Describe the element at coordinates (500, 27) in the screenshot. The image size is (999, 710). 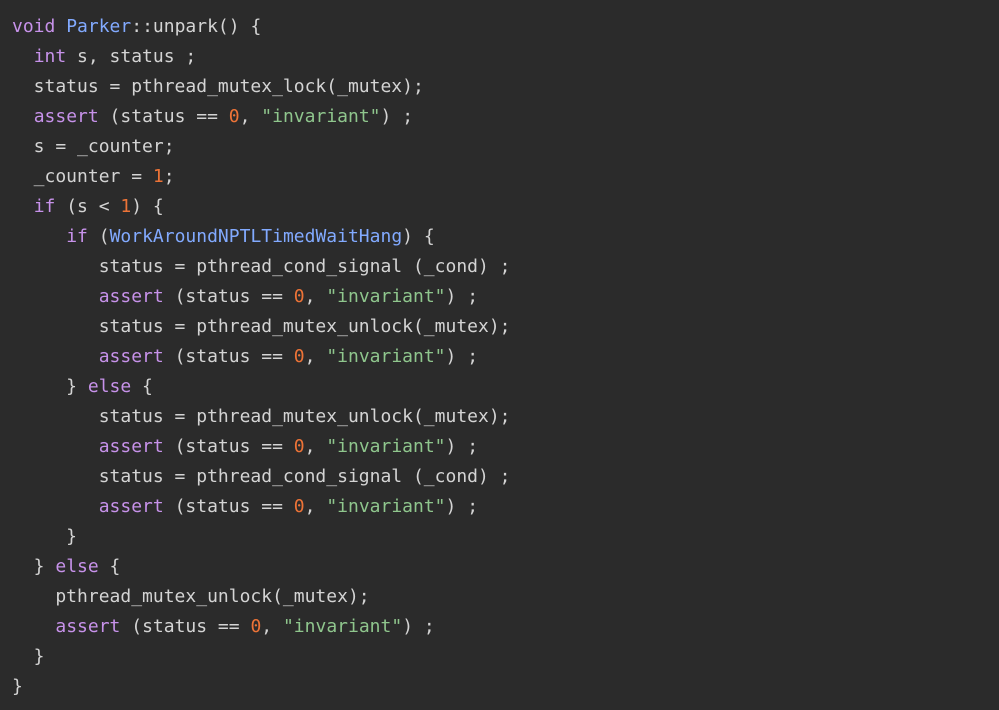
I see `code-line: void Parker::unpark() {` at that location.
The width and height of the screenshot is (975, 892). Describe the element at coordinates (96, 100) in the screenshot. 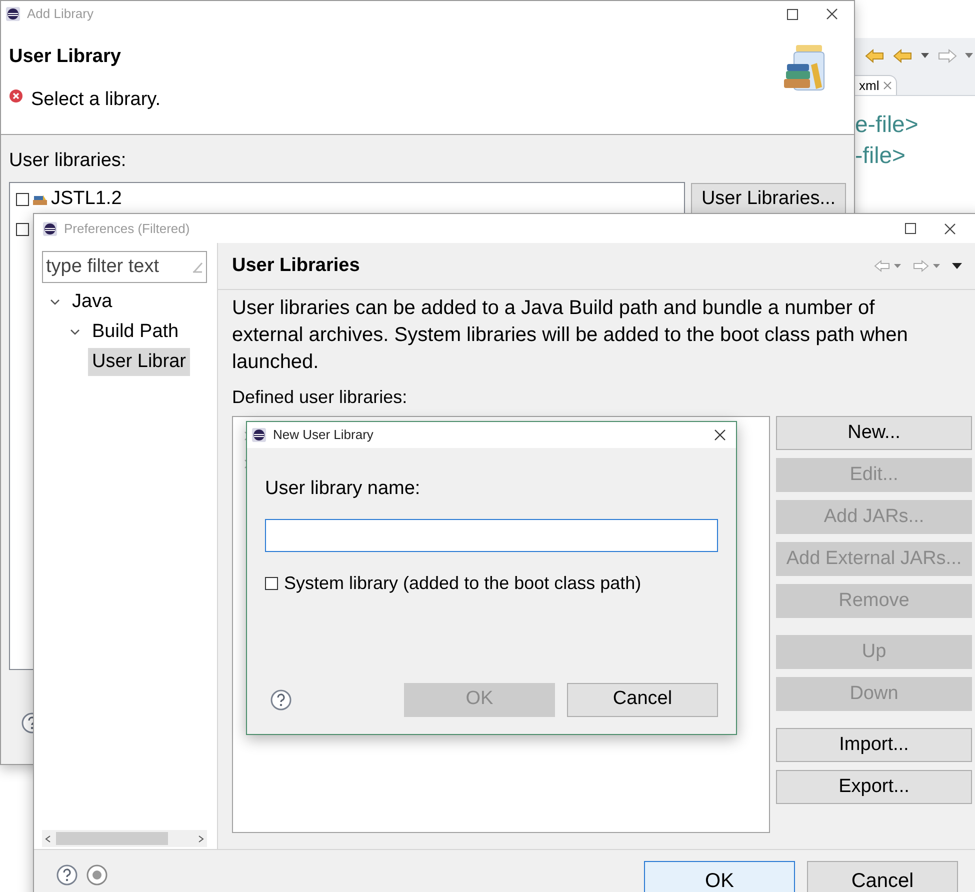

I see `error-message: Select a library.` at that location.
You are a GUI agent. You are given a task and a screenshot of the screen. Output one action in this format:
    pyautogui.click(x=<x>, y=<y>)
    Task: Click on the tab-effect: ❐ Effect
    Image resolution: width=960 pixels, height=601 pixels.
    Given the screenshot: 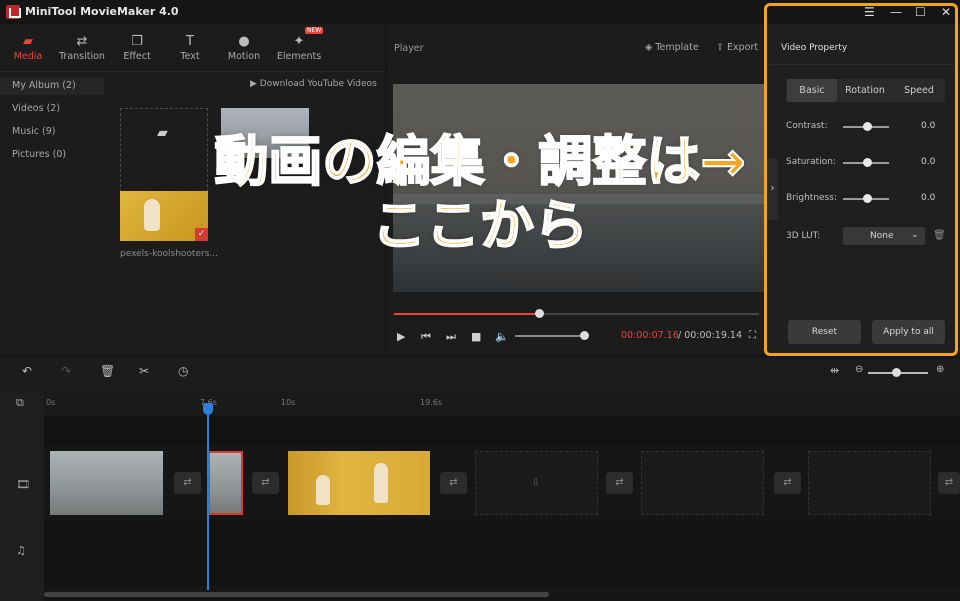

════════════════

INSTRUCTIONS FOR THE TASK: Recast every line of the records above as a numbered list, skipping blank lines and omitting the pictures.

SOLUTION TO THE EXERCISE:
1. Describe the element at coordinates (500, 27) in the screenshot. The image size is (999, 710). 
2. I see `code-line: void Parker::unpark() {` at that location.
3. The width and height of the screenshot is (975, 892). Describe the element at coordinates (96, 100) in the screenshot. 
4. I see `error-message: Select a library.` at that location.
5. You are a GUI agent. You are given a task and a screenshot of the screen. Output one action in this format:
6.     pyautogui.click(x=<x>, y=<y>)
7.     Task: Click on the tab-effect: ❐ Effect
8.     Image resolution: width=960 pixels, height=601 pixels.
9.     Given the screenshot: 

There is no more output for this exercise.